= Record excerpts =
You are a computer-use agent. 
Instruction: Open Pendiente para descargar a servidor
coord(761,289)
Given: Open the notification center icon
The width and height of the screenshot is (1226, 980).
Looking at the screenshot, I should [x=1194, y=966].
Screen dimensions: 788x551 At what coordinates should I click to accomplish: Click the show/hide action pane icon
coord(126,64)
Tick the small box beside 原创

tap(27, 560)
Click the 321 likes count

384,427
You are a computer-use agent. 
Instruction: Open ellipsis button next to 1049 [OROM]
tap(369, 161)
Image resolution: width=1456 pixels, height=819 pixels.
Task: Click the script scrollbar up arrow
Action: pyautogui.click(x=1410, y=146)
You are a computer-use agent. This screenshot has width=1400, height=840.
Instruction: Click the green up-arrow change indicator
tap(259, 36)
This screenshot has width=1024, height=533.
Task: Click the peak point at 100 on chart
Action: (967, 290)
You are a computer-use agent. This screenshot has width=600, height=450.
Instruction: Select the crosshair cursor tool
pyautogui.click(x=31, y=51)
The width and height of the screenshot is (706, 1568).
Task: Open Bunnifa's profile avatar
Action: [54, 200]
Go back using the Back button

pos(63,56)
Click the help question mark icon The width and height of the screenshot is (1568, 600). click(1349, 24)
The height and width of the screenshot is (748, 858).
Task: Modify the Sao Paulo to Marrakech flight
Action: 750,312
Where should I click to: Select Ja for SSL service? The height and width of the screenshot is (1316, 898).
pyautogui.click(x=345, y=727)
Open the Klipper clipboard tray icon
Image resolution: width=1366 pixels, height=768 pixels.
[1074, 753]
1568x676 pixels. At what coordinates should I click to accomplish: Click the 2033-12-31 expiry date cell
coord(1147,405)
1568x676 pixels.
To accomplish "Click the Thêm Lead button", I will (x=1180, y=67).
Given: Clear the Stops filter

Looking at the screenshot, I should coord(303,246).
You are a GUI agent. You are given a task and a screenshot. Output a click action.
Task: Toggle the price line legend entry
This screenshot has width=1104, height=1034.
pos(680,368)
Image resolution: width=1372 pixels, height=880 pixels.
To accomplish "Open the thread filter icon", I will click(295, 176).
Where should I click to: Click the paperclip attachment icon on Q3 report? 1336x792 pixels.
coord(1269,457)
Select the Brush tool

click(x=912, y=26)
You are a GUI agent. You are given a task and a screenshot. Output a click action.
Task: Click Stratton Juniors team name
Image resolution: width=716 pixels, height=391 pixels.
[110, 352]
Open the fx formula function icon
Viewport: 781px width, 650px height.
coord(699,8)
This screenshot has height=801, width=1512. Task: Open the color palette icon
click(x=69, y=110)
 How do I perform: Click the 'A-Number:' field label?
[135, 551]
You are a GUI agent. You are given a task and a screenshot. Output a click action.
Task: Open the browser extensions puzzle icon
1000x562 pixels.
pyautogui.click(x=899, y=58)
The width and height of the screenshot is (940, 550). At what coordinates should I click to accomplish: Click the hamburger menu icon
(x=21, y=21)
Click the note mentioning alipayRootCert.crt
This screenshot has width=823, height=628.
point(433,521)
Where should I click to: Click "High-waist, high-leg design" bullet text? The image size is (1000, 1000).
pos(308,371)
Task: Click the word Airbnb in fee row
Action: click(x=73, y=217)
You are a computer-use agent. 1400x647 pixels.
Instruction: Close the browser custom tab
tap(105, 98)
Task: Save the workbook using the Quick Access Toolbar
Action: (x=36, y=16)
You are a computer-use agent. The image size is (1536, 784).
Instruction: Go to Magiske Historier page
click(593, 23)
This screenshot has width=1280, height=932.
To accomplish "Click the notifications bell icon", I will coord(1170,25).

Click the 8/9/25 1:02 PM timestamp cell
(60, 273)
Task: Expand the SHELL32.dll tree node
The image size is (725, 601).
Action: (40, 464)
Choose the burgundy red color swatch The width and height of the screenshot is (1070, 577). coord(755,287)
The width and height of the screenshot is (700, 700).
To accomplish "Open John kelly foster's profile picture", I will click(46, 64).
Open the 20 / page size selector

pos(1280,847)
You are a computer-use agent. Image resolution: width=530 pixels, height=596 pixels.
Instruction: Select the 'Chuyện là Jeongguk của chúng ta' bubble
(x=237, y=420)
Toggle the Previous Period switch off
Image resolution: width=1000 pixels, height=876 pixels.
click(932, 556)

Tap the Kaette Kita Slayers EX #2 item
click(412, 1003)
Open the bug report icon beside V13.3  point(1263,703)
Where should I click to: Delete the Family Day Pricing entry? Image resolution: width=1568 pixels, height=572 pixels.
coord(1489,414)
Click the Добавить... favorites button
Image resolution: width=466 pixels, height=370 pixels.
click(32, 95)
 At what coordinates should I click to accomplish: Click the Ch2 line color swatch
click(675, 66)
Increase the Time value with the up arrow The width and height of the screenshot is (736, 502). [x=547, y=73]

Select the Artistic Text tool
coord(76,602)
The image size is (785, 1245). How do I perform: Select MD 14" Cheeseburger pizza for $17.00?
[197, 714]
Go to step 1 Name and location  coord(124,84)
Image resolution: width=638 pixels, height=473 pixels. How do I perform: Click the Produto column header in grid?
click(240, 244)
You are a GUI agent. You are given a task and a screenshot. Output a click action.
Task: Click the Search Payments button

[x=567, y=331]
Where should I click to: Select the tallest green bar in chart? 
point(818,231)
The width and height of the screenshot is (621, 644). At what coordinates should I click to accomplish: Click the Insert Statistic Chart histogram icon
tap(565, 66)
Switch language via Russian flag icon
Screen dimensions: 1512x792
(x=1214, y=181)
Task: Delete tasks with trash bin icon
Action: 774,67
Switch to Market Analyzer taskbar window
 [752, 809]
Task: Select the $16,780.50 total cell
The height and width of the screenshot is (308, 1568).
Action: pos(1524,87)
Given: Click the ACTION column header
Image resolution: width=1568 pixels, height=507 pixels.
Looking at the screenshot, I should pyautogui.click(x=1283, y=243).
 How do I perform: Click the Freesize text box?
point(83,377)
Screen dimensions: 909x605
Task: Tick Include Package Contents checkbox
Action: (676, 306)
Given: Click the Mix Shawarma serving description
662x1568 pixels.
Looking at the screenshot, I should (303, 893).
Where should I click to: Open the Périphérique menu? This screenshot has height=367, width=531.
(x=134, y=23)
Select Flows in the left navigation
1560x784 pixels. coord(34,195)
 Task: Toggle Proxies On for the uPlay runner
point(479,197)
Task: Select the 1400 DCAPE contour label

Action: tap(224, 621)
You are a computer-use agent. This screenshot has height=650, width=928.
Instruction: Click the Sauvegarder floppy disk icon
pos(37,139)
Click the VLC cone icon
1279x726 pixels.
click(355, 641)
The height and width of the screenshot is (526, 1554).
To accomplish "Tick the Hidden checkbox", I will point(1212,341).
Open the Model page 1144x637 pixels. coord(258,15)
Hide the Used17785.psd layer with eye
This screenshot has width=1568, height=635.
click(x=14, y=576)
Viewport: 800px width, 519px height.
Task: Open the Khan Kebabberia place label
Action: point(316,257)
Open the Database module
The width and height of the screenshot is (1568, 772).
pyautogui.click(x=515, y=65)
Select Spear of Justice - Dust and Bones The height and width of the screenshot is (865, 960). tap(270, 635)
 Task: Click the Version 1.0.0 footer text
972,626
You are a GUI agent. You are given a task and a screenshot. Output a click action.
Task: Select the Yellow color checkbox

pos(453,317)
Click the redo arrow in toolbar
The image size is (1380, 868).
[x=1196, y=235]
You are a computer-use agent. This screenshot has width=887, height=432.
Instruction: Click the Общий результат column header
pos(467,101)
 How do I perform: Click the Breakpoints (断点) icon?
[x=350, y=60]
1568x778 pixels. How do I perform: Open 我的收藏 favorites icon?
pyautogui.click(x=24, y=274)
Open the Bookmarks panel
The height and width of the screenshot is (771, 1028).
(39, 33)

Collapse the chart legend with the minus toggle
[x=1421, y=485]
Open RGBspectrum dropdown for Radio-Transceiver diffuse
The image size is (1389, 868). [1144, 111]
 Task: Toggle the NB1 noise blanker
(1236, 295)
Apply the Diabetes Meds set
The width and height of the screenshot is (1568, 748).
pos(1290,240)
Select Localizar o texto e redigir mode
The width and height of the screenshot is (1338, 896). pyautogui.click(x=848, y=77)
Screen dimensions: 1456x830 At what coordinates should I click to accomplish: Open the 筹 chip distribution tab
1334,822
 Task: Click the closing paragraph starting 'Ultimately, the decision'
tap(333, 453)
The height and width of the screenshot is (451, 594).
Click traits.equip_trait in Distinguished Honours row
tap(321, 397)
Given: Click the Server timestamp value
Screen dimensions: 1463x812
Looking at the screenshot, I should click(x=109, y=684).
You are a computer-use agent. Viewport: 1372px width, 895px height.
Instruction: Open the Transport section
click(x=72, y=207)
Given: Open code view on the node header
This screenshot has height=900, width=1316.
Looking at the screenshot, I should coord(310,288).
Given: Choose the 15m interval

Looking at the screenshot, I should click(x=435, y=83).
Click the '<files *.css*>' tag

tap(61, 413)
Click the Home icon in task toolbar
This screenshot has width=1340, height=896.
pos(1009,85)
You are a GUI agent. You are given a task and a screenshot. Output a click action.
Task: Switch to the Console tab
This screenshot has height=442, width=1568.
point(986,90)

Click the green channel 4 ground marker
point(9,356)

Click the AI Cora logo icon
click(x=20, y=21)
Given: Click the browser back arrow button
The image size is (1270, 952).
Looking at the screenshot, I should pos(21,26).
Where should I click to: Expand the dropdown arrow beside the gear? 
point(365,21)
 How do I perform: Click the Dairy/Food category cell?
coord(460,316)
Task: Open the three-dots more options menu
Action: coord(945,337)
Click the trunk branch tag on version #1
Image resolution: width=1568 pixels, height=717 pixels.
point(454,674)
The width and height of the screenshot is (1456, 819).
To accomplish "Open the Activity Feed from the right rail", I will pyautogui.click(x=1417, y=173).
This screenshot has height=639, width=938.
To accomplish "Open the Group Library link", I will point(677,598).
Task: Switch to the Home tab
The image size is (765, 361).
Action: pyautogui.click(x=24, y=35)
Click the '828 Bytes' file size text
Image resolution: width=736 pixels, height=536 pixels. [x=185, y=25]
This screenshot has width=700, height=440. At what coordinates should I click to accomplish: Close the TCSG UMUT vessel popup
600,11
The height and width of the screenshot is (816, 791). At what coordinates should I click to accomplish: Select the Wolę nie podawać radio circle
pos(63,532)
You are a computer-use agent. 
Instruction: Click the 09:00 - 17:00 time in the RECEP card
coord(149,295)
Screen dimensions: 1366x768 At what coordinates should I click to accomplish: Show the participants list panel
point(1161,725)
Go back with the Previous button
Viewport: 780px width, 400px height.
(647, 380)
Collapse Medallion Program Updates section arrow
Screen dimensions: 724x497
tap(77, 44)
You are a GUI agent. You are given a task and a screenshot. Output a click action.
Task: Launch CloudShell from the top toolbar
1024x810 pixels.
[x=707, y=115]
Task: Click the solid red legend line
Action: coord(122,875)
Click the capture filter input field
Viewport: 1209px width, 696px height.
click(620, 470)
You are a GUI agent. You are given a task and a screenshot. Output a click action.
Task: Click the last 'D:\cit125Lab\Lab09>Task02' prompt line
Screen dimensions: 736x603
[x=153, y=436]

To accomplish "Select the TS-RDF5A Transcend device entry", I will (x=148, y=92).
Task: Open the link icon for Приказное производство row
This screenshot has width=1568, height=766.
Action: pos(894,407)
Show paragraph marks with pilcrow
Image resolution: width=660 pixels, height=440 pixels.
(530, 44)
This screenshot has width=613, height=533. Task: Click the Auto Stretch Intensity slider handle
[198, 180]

= Short problem =
Repeat the lines starting at the one containing "How do I perform: Click the Breakpoints" and ending at the one containing "point(365,21)", swapping "Transport section" for "Network section" and leaving everything else unchanged.

= Task result =
 How do I perform: Click the Breakpoints (断点) icon?
[x=350, y=60]
1568x778 pixels. How do I perform: Open 我的收藏 favorites icon?
pyautogui.click(x=24, y=274)
Open the Bookmarks panel
The height and width of the screenshot is (771, 1028).
(39, 33)

Collapse the chart legend with the minus toggle
[x=1421, y=485]
Open RGBspectrum dropdown for Radio-Transceiver diffuse
The image size is (1389, 868). [1144, 111]
 Task: Toggle the NB1 noise blanker
(1236, 295)
Apply the Diabetes Meds set
The width and height of the screenshot is (1568, 748).
pos(1290,240)
Select Localizar o texto e redigir mode
The width and height of the screenshot is (1338, 896). pyautogui.click(x=848, y=77)
Screen dimensions: 1456x830 At what coordinates should I click to accomplish: Open the 筹 chip distribution tab
1334,822
 Task: Click the closing paragraph starting 'Ultimately, the decision'
tap(333, 453)
The height and width of the screenshot is (451, 594).
Click traits.equip_trait in Distinguished Honours row
tap(321, 397)
Given: Click the Server timestamp value
Screen dimensions: 1463x812
Looking at the screenshot, I should click(x=109, y=684).
You are a computer-use agent. Viewport: 1372px width, 895px height.
Instruction: Open the Network section
click(x=72, y=207)
Given: Open code view on the node header
This screenshot has height=900, width=1316.
Looking at the screenshot, I should coord(310,288).
Given: Choose the 15m interval

Looking at the screenshot, I should click(x=435, y=83).
Click the '<files *.css*>' tag

tap(61, 413)
Click the Home icon in task toolbar
This screenshot has width=1340, height=896.
pos(1009,85)
You are a GUI agent. You are given a task and a screenshot. Output a click action.
Task: Switch to the Console tab
This screenshot has height=442, width=1568.
point(986,90)

Click the green channel 4 ground marker
point(9,356)

Click the AI Cora logo icon
click(x=20, y=21)
Given: Click the browser back arrow button
The image size is (1270, 952).
Looking at the screenshot, I should pos(21,26).
Where should I click to: Expand the dropdown arrow beside the gear? 
point(365,21)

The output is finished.